In this DI, high school student Tommy Liu modifies a popular low-cost DIY oscilloscope to enhance its input noise rejection and ADC noise with anti-aliasing filtering and IIR filtering.
Part 1 introduces the oscilloscope design and simulation.
This part (Part 2) shows the experimental results of this oscilloscope.
Experimental ResultsThree experiments were conducted to evaluate the performance of our precision-enhanced oscilloscope using both analog and digital signal processing techniques.
First, we test the effect of the new anti-aliasing filter described in Part 1. For this purpose, a 2-kHz sinusoidal signal is amplitude modulated (AM) with a 961-kHz sinusoidal waveform by a Rigol DG1022Z signal generator (Rigol Technologies, Inc., 2016) and is used as the analog input to the oscilloscope.
In this scenario, the low-frequency (2 kHz) sinusoidal waveform is our signal, while the high-frequency tones caused by modulation with 961 kHz sinusoidal represent high frequency noises at the signal source. In the experiment, a 10% modulation depth is used to make the high frequency noise easily identifiable by sight. The time division is set at 20 µs with the ADC sampling frequency of 500 KSPS.
Wow the engineering world with your unique design: Design Ideas Submission Guide
Results of anti-aliasing filterThe original DSO138-mini lacks anti-aliasing filter capability due to its insufficient -3-dB cut-off frequencies (around 500 kHz to 800 kHz). As a result, the high-frequency noise tones caused by modulations pass through the analog front-end, without much attenuation, and are sampled by the ADC at 500 KSPS. This creates aliasing noise tones at the ADC output and can be clearly seen in the displayed waveform on the DSO128-mini (Figure 1).
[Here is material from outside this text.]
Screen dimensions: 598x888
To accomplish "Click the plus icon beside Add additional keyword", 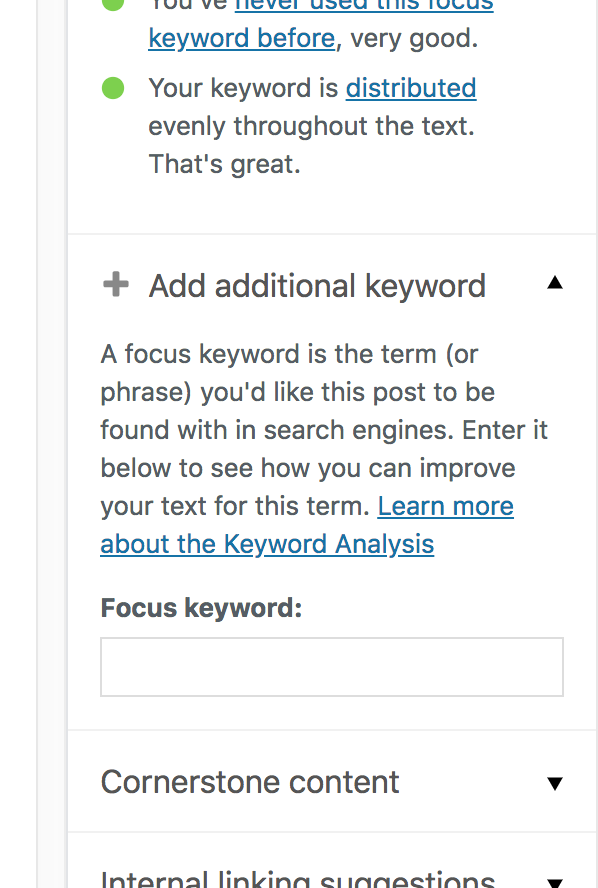I will tap(115, 284).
Figure 1 The aliasing noise tones at the ADC output on the DSO138-mini.
Our new anti-aliasing filter provides a significant lower -3-dB cut-off frequency of around 100 kHz, and effectively filters away most of the out-of-band high frequency noises, in this case, the noise tones caused by the signal modulation with 961 kHz sinusoidal. Figure 2 is a screenshot with the new anti-aliasing filter, indicating a significant reduction in the aliasing noise.
Figure 2 Reduction of the aliasing noise with the new anti-aliasing filter.
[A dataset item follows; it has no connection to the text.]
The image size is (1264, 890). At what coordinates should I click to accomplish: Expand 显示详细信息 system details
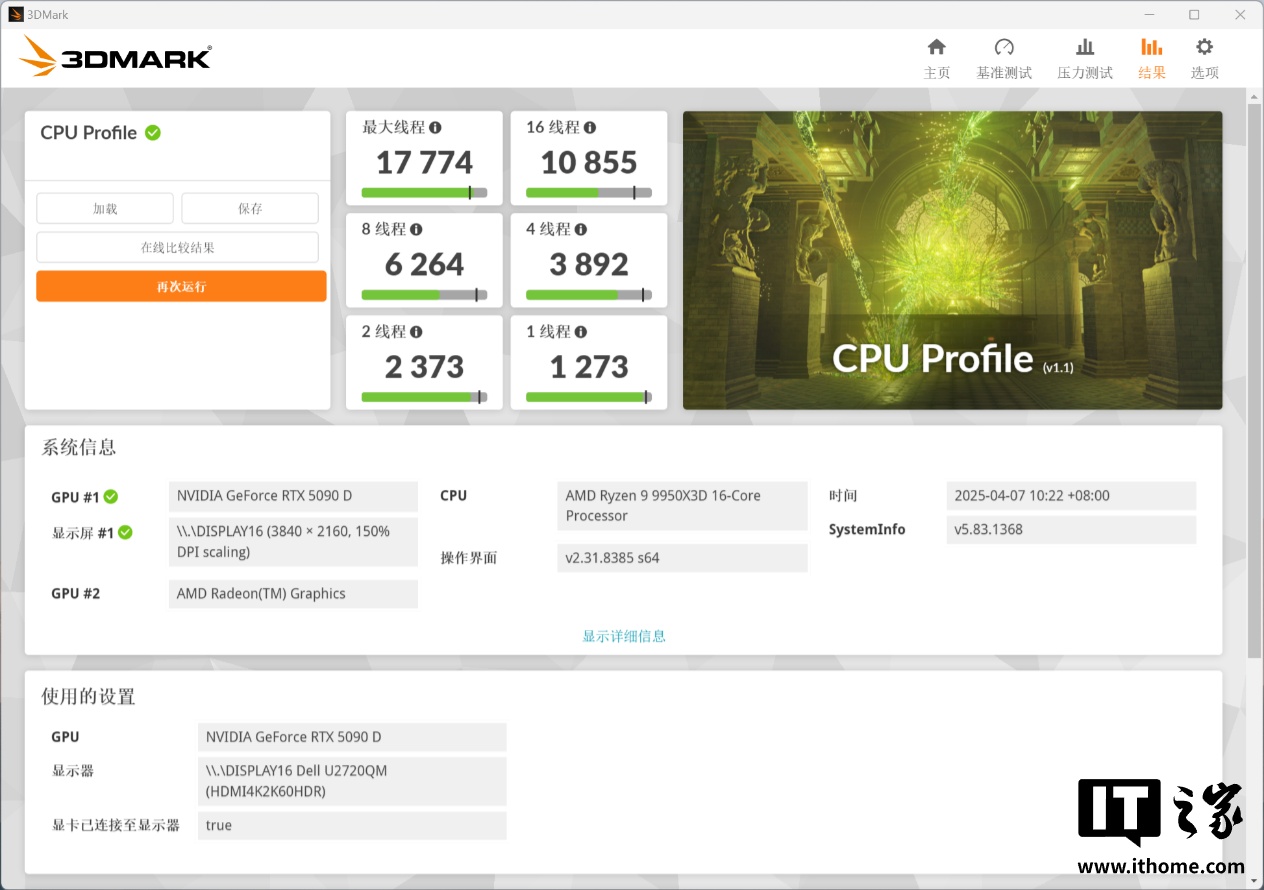[x=624, y=636]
Detailed analysis on the captured data with the new anti-aliasing filter indicates a 10 dB to 15 dB (3.2x to 5.6x) improvement over the original DSO138-mini on noise rejection at frequencies higher than the oscilloscope’s signal bandwidth.
In practical applications, high frequency noises with a magnitude of a few millivolts RMS are not uncommon. A 5-mV RMS noise at near 900 kHz is attenuated to 0.73 mV (RMS) with our new anti-aliasing filter versus 2.48 mV (RMS) with the original DSO138-mini. With an ADC full-scale input range of 3.3 V, 0.73 mV RMS is of an effective resolution well above 10 bits (ENOB). With the original DSO138-mini, the ENOB would be at only an 8-bit level.
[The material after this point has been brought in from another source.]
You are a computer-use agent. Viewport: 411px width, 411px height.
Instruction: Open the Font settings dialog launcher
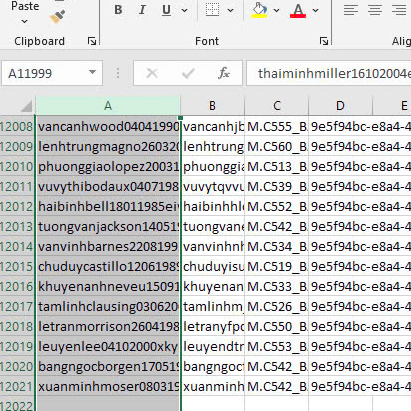coord(324,41)
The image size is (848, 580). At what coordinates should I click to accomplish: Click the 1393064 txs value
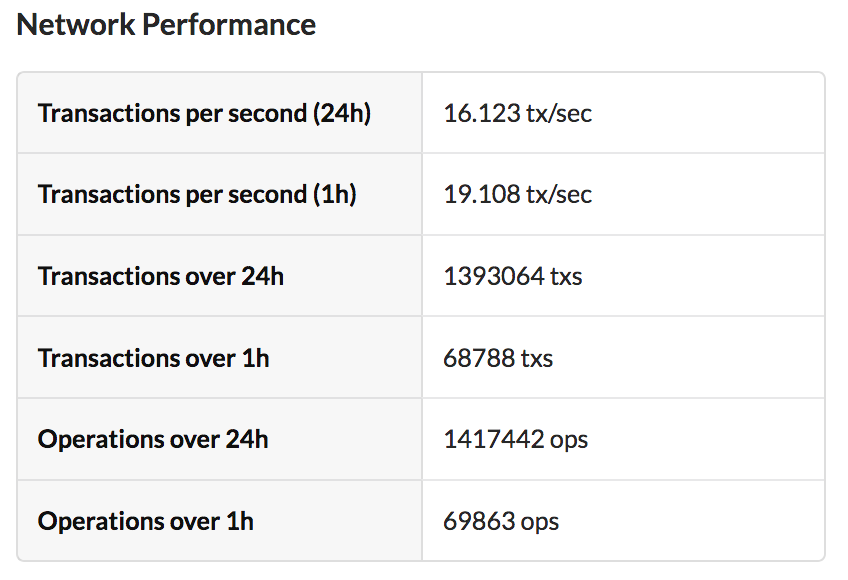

Results of digital post-processing filterThe second test evaluates the performance of the digital post-processing filter. As explained in Part 1, besides the noises at the analog input, other noise sources in oscilloscopes, such as noises on ADC inside the MCU damage the measurement precision. This is evident in Figure 3, which is a screenshot of the DSO138-mini with its Self-Test mode turned on. In Self-Test mode, an internally generated pulse signal—less susceptible to the noises from the external signal source—is used to test and fine tune the oscilloscope. We can see that there are still ripple noises on the pulse waveform.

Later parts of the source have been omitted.